Albina Kelmendi und ihre Familie beim albanischen Festivali i Këngës im Dezember 2022. © RTSH Foto: RTSH

Albina & Familja Kelmendi fahren für Albanien nach Liverpool

Stand: 23.12.2022 11:20 Uhr

Wieder einmal schickt Albanien synkopierte Rhythmen zum ESC, diesmal mit Albina & Familja Kelmendi und dem Song "Duje". Das Festivali i Këngës hat sie allerdings nicht gewonnen.

von Dr. Irving Wolther

Gemeinsam mit ihrer Familie vertritt die 24-jährige Albina Kelmendi die albanischen Farben beim Eurovision Song Contest 2023 in Liverpool. Den Titel "Duje" ("Liebe ihn/sie") hat der Erfolgsproduzent und klassische Komponist Enis Mullaj gemeinsam mit Eriona Rushiti für sie geschrieben. Die beiden haben schon als Producer beziehungsweise Komponistin und Texterin von Jonida Maliqis Beitrag "Ktheju tokës" ESC-Erfahrung gesammelt. Die gebürtige Kosovarin Albina wurde 2014 durch ihren zweiten Platz bei "The Voice of Albania" bekannt, spielt Klarinette und hat schon zwei Alben veröffentlicht. Passend zu ihrem Song, der in synkopierten Ethno-Rhythmen von der Wichtigkeit familiärer Traditionen kündet, steht Albina mit ihren Eltern und Geschwistern auf der Bühne.

Publikum darf erstmals selbst bestimmen

Nach einem ersten, halbherzigen Versuch 2017, das Publikum zumindest ein bisschen an der Wahl des nationalen ESC-Beitrags zu beteiligen, durften die albanischen (und kosovarischen) Zuschauer in diesem Jahr erstmals selbst über ihren Song für Liverpool entscheiden. Das mag der gescheiterten Finalqualifikation von Ronela Hajati in Turin geschuldet sein, die nicht einmal das Festival eröffnen durfte, vielleicht aber auch den immer lauter werdenden Gerüchten um Schiebung und Vetternwirtschaft in der albanischen Jury. Die durfte immerhin noch ihren eigenen Festivalsieger küren und zwei zusätzliche Preise für die jeweils beste Performance in den beiden Kategorien etablierte Künstler und Newcomer vergeben. Außerdem entschied sie gemeinsam mit einer separaten Medienjury, welche fünf Nachwuchskünstler im großen Finale gegen die 16 Stars antreten durften.

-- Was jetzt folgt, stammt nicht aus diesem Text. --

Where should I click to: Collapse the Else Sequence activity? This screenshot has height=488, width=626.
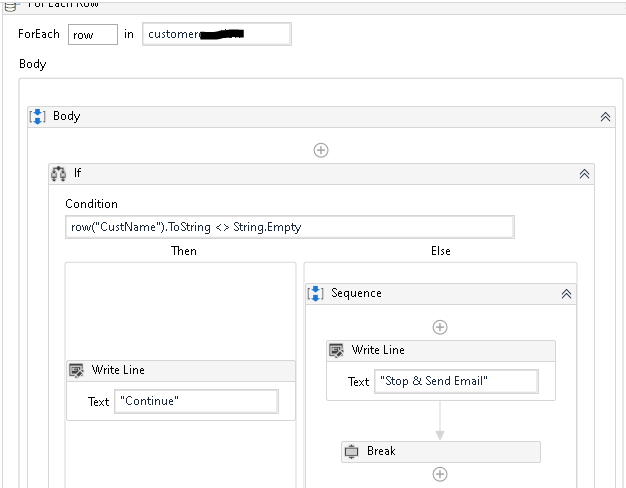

Zwei Siegerinnen, die eine singt, die andere fährt

Elsa Lila gewinnt das albanische Festivali i Këngës im Dezember 2022, fährt aber nicht zum ESC. © RTSH Foto: RTSH
Elsa Lila gewinnt das albanische Festivali i Këngës zum dritten Mal. Zum ESC fährt sie aber nicht.

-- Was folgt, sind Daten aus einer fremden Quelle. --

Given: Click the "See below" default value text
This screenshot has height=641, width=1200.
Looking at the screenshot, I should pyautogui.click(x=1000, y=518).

Die Routiniers konnten ihr Können am dritten der vier Abende ein zusätzliches Mal unter Beweis stellen und Meilensteine aus der Festivalgeschichte im Duett mit anderen bekannten Künstlerinnen und Künstlern (unter anderem Eneda Tarifa und Elhaida Dani) zum Besten geben. Am Ende eines musikalisch abwechslungsreichen Abends wurde Elsa Lila von der Fachjury nach 1996 und 1997 zum dritten Mal zur Festivalsiegerin gekürt. Ihre selbstgeschriebene Ballade "Evita", die sie ihrer Tochter gewidmet hat und mehr auf den Klang der Worte setzt als auf deren Inhalt, konnte das Herz der Zuschauer allerdings nicht gewinnen: Sie wählten den nur zu vertraut wirkenden Beitrag von Albina Kelmendi & Familie. Am Ende der Mammutshow gab es den allerdings nicht noch einmal zu hören - für die Geschichtsbücher taugt wohl nur ein Jurysieger.